The explosive, driving rhythm and melodic inventiveness of Danzón No. 2 have made it the most frequently performed contemporary Mexican work.  The piece showcases vibrant, lively brass, suave woodwinds and driving percussion.  Its Latin energy and character-driven dance rhythms are reminiscent of Mexican street music.  The music starts with swaying melodies, quickens into sharp, staccato effervescence, calms into a slow, easy tango, then finishes in a dramatic climax. Márquez’s Danzón No. 2 was selected by HSO audiences as our 2026 Audience Choice for this concert’s program.

To listen to Danzón No. 2, click here.

Mikhail Korzhev, a pianist that “projects strength, atmosphere and the ability to tangle even the knottiest passages…” (International Record Review) is equally active as a solo recitalist, a performer with various chamber groups, a soloist with orchestras, and as a recording artist. His latest CD recordings, the two volumes of a Complete Piano Concertos by Ernst Krenek in collaboration with English Symphony Orchestra and Kenneth Woods were released by Toccata Classics in 2016 and 2017 to enthusiastic reviews in Gramophone, Diapason and other publications, made it to the “want list” of Fanfare magazine, became one of “10 Best Contemporary Records of the Year” by The Times (London), and in December 2017 made it to the list of “Top 10 Best Classical Records of the Year” by Forbes magazine. In September 2017 Korzhev became a recipient of a prestigious Anassilaos Prize, the annual award for the achievements in Arts and Sciences given by the local government of the province of Calabria (Italy).

Korzhev collaborated with several distinguished conductors: Sergiu Commissiona, Carlo Ponti Jr. and others, his chamber music collaborations include performing with soloists of Russian National Orchestra, Mladi Chamber Orchestra, Lyris String Quartet, and members of St. Petersburg and Tokyo String Quartets among others. His collaborative work was highly appreciated by Eugenia Zukerman, Richard Stolzman, Oleh Krysa and other noted musicians. Korzhev’s performances received a high critical acclaim from American and European press: ”The young Russian pianist… displayed a notable technical mastery which allowed for passionate moments of ardent lyricism as well as wonderful purity and fluency…” (Momento Sera, Rome).”Korzhev belongs to that exclusive club of super musicians…he already performs like a keyboard legend…he is a major talent.” (Salt Lake Tribune).
★ ★ ★ ★ ★
§ **Task goal**:
Can you quote the program notes word for word, starting at "The explosive, driving" and ending at "this concert’s program."? Rely on the program notes above and nothing else.

Source data:
★ ★ ★ ★ ★
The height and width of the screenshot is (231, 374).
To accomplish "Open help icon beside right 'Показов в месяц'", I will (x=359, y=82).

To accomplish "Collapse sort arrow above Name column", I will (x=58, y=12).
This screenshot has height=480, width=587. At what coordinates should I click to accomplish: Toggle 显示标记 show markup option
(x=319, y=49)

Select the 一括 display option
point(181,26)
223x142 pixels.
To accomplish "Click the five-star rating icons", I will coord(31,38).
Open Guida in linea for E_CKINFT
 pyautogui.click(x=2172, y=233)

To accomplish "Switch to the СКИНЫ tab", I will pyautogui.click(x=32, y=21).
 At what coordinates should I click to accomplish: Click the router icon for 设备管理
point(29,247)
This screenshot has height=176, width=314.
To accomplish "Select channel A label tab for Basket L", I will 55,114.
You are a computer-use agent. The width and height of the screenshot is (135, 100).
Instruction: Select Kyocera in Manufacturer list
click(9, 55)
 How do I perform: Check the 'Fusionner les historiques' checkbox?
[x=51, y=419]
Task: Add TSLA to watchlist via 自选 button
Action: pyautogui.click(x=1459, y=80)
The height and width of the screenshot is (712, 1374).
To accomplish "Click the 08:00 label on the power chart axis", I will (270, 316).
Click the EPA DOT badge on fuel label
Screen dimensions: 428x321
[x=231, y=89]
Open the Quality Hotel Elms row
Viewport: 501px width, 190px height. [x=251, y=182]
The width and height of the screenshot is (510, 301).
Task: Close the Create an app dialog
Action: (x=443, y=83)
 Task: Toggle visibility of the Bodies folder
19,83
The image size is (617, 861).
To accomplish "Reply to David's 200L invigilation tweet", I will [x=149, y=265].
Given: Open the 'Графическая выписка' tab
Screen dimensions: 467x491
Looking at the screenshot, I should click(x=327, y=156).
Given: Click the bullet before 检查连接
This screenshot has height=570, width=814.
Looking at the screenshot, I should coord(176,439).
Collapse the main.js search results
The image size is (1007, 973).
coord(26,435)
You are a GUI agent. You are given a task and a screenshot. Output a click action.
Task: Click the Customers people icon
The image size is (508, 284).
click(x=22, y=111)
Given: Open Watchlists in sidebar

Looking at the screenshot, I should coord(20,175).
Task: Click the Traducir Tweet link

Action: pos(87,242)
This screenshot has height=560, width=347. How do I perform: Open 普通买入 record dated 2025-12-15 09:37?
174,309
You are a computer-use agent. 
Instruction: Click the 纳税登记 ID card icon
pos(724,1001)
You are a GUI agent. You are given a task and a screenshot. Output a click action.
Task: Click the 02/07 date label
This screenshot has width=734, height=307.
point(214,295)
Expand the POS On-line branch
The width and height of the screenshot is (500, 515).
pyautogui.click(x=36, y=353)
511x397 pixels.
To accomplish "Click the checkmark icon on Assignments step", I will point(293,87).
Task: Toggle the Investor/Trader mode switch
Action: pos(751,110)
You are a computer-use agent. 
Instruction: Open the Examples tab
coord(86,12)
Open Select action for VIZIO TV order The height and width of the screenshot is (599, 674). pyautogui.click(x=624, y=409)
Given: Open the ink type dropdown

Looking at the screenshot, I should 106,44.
★ ★ ★ ★ ★
§ **Expected answer**:
The explosive, driving rhythm and melodic inventiveness of Danzón No. 2 have made it the most frequently performed contemporary Mexican work.  The piece showcases vibrant, lively brass, suave woodwinds and driving percussion.  Its Latin energy and character-driven dance rhythms are reminiscent of Mexican street music.  The music starts with swaying melodies, quickens into sharp, staccato effervescence, calms into a slow, easy tango, then finishes in a dramatic climax. Márquez’s Danzón No. 2 was selected by HSO audiences as our 2026 Audience Choice for this concert’s program.